2025-11-22T21:25:24.652246

FLToP CTC: Frame-Level Token Pruning via Relative Threshold for Efficient and Memory-Saving Decoding on Diverse Platforms

Shree, Jupuru
CTC-based ASR systems face computational and memory bottlenecks in resource-limited environments. Traditional CTC decoders, requiring up to 90% of processing time in systems (e.g., wav2vec2-large on L4 GPUs), face inefficiencies due to exhaustive token-level operations. This paper introduces Frame Level Token Pruning for Connectionist Temporal Classification (FLToP CTC), a novel decoding algorithm that employs frame-level token pruning guided by a relative threshold probability. By dynamically eliminating low-probability tokens per frame, FLToP CTC reduces compute and memory demands while maintaining negligible WER degradation. On LibriSpeech, FLToP CTC achieves a 10.5x runtime speedup and 2.78x memory reduction versus standard CTC decoders. Its simplicity enables seamless integration into CTC decoders across platforms (CPUs, GPUs, etc.). FLToP CTC addresses CTC bottlenecks, offering scalability for resource-limited environments and realtime applications, enhancing speech recognition accessibility and efficiency.
academic

FLToP CTC: Frame-Level Token Pruning via Relative Threshold for Efficient and Memory-Saving Decoding on Diverse Platforms

Basic Information

  • Paper ID: 2510.09085
  • Title: FLToP CTC: Frame-Level Token Pruning via Relative Threshold for Efficient and Memory-Saving Decoding on Diverse Platforms
  • Authors: Atul Shree, Harshith Jupuru
  • Classification: cs.LG cs.SD eess.AS
  • Submission Date: October 10, 2025 (arXiv submission)
  • Paper Link: https://arxiv.org/abs/2510.09085

Abstract

CTC-based ASR systems face computational and memory bottlenecks in resource-limited environments. Traditional CTC decoders, requiring up to 90% of processing time in systems (e.g., wav2vec2-large on L4 GPUs), face inefficiencies due to exhaustive token-level operations. This paper introduces Frame Level Token Pruning for Connectionist Temporal Classification (FLToP CTC), a novel decoding algorithm that employs frame-level token pruning guided by a relative threshold probability.
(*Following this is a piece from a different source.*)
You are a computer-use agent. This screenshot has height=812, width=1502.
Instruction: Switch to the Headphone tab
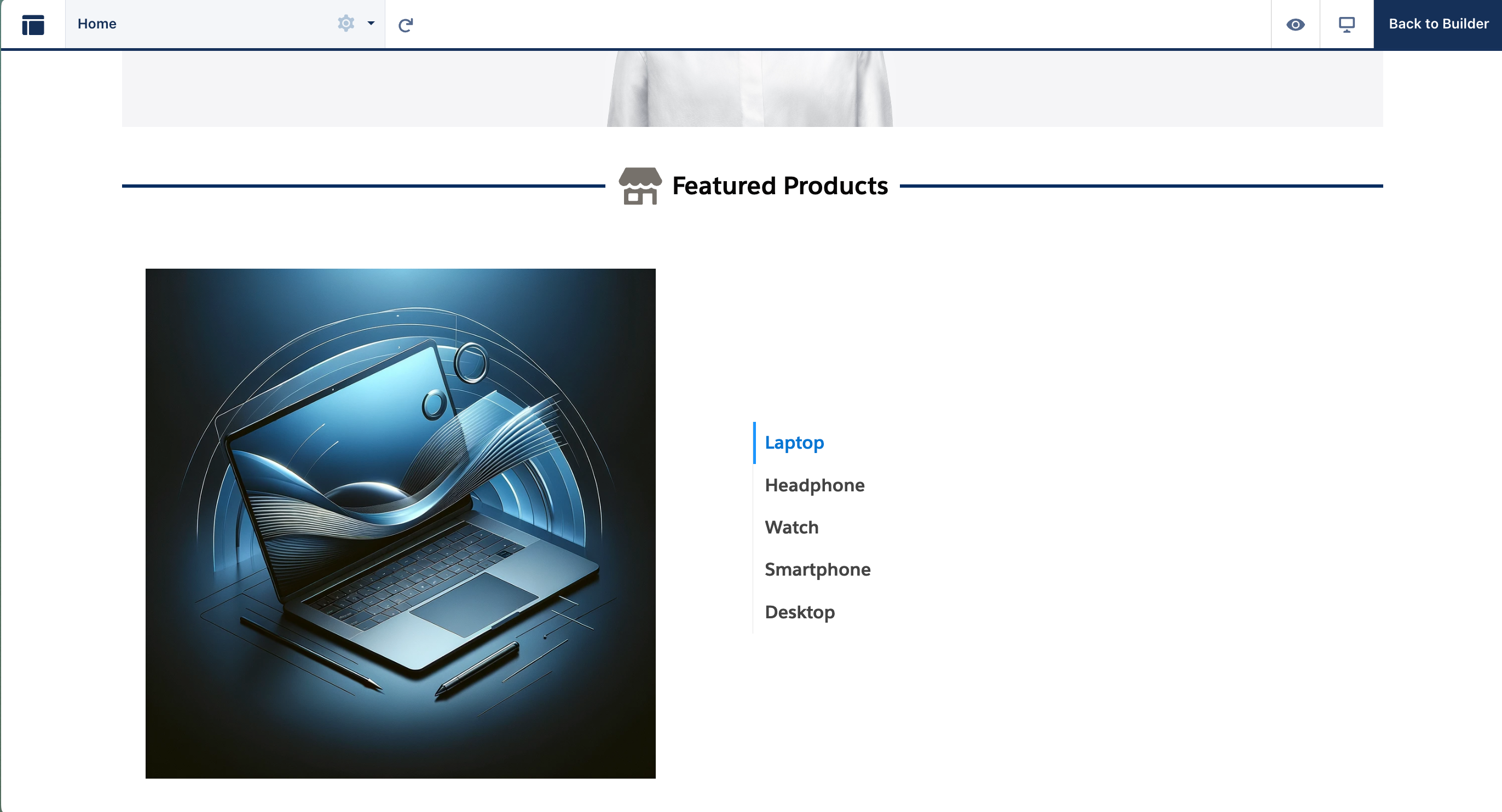814,485
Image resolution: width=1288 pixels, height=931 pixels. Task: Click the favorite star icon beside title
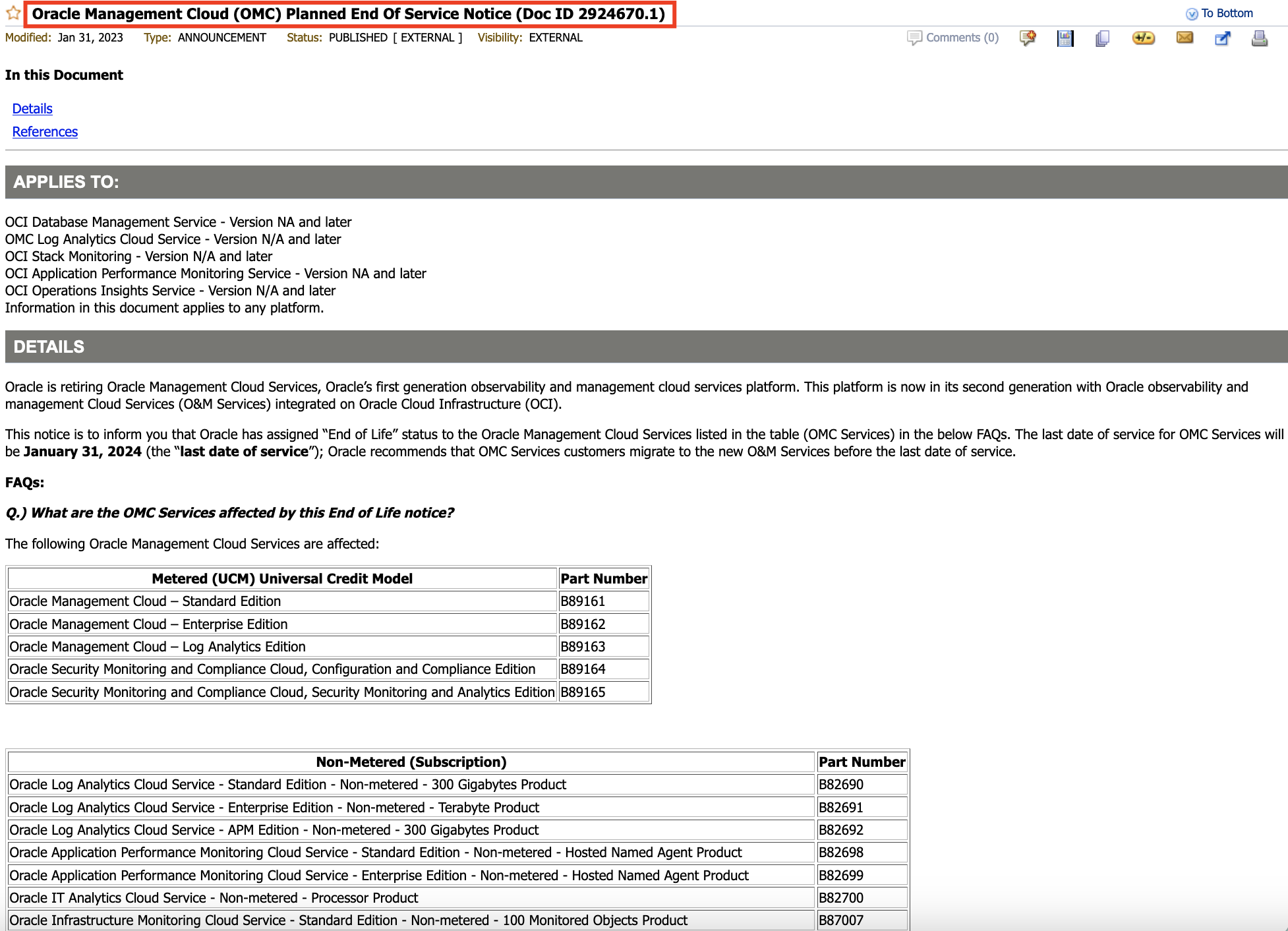(13, 13)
By dynamically eliminating low-probability tokens per frame, FLToP CTC reduces compute and memory demands while maintaining negligible WER degradation. On LibriSpeech, FLToP CTC achieves a 10.5× runtime speedup and 2.78× memory reduction versus standard CTC decoders. Its simplicity enables seamless integration into CTC decoders across platforms (CPUs, GPUs, etc.). FLToP CTC addresses CTC bottlenecks, offering scalability for resource-limited environments and realtime applications, enhancing speech recognition accessibility and efficiency.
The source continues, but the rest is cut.